Quoted passage →
By: Jerry S. Maneker
"For he commanded and raised the stormy wind, which lifted up the waves of the sea….  Then they cried to the Lord in
their trouble, and he brought them out from their distress; he made the storm be still, and the waves of the sea were
hushed.”  (Psalm 107:25, 28)  “A windstorm swept down on the lake, and the boat was filling with water, and they were in
danger.  They went to him and woke him up, shouting, ‘Master, Master, we are perishing!’  And he woke up and rebuked
the wind and the raging waves; they ceased, and there was a calm.  He said to them, ‘Where is your faith?’  They were
afraid and amazed, and said to one another, ‘Who then is this, that he commands even the winds and the water, and
they obey him?’”  (Luke 8:23b-25)

As of this writing, the Tsunami death toll is about 121,000 people!  Families and villages have been destroyed, a six
month old baby was swept away from its mother’s arms and she also lost most of the rest of her family, lives have been
snuffed out by an act of nature that Scripture assures us is commanded and assuaged by God and God alone.

I don’t feel comfortable writing about this subject, because I don’t understand why such a thing could happen by a loving
God who is omnipotent and omniscient.  I have wracked my brain trying to make some sense out of this tragedy,
seeking to reconcile it with the existence of a loving God, and I can’t do it.  Everything I come up with either doesn’t
make any sense, or are rationalizations that seek to let God off the hook.

One priest-scholar I know feels that God can’t be blamed for this act of nature, as human beings have decimated the
environment, allowing such things as global warming to occur, and that we are reaping the consequences of our neglect
and rape of the environment.  Maybe!  But if God is truly loving and omnipotent, He presumably would not let such a
tragedy occur, any more than He would have allowed the Holocaust to occur, or the many other holocausts that occur
every day of our lives.

Exercise →
Continue the reflection on the tsunami and a loving God, picking up right after its final sentence.

Information supplied →

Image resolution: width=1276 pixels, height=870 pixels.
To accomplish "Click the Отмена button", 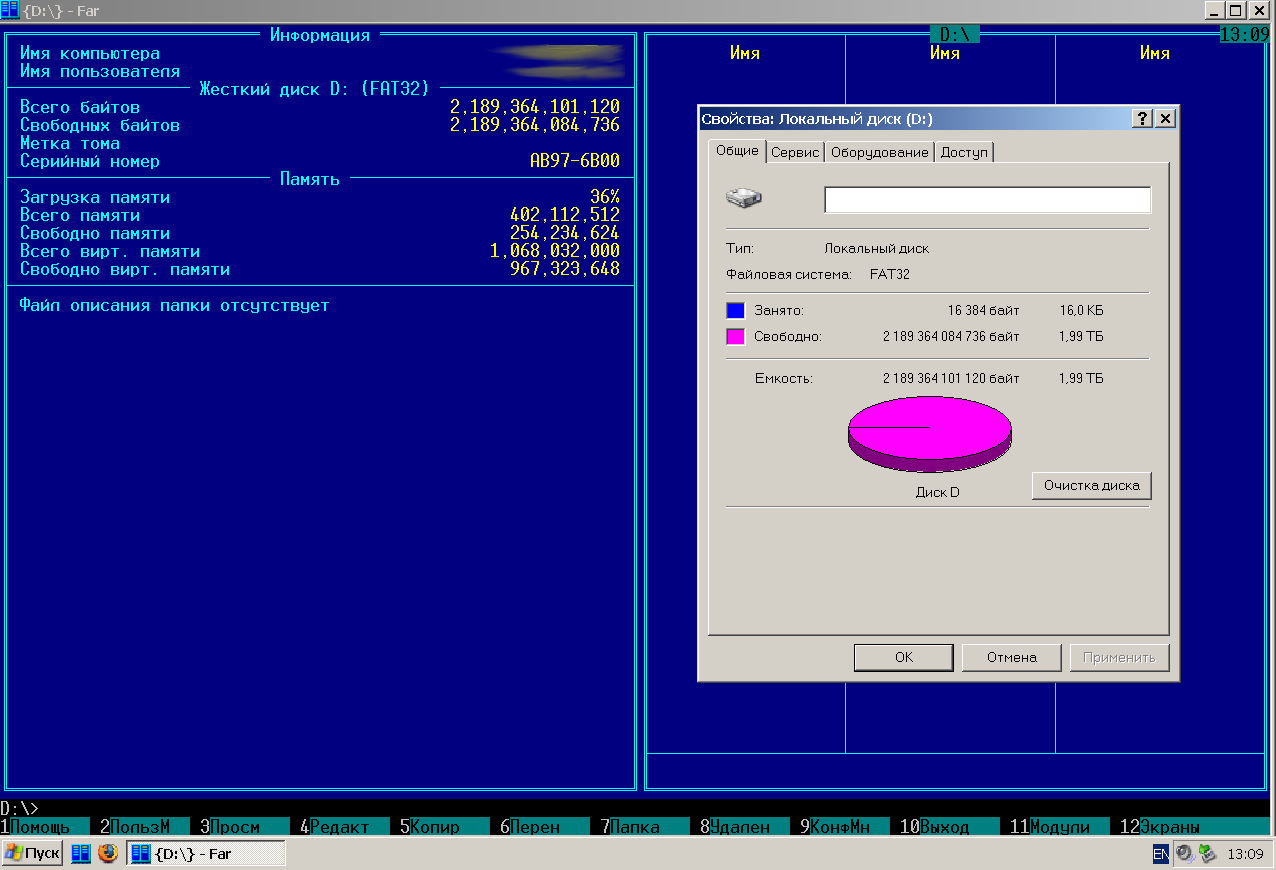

Output of the exercise →
A loving God wouldn’t seem to allow such devastation, any more than He would allow holocausts, a father feeding his
one week old baby to a dog, a mother cutting off the arms of her baby, and the many acts of brutality that nature and
human beings visit upon so many people.  How can we see God to be loving amidst such tragedies, such horrors, such
unspeakable and inexplicable threats, tragedies, and downright horrors that can be visited upon us at any time?

If God is really in control, and if He is really loving, how can He, the One who makes and stops the storms, the One who
tells us not to fear and assures us that, “The righteous shall be kept safe forever, but the children of the wicked shall be
cut off.  The  righteous shall inherit the land, and live in it forever” (Psalm 37:28B-29), allow a Tsunami to happen and
not stop it until so many lives are lost and so much grief is left to bear for the rest of people’s lives?

Of course, I don’t know the answer to these questions, any more than does anyone else!  As my wife put it when I talked
with her about how a loving God could allow such tragedy, “God justifies us!  We don’t justify God!”

I suppose that’s true, but I feel the need to write about this topic because of two types of voices that are likely to be
raised in response to this horror.  The one voice is by atheists and agnostics who can, in all good conscience, say, “You
say you have a loving God?  Look at all that devastation and then tell me with a straight face that there is a God and
that He is loving.  You have to be living in a dream world to believe that, after seeing this tragedy and so much tragedy
and evil that has occurred in this world.”

The other voice, the more dangerous voice, the voice of the strident fundamentalists, many of whom are very limited
human beings, can say, “God is punishing us for our increasing secular ways of life, for allowing abortions, for
advocating for same-sex marriage, for not punishing homosexuals who are helping to destroy society, for ignoring
God.”  I’m writing this article, not to contend with these two points of view as much as to assert the fact that mere human
“rationality,” our views of “tragedy,” are not adequate to fathom the existence of destruction and evil in this world.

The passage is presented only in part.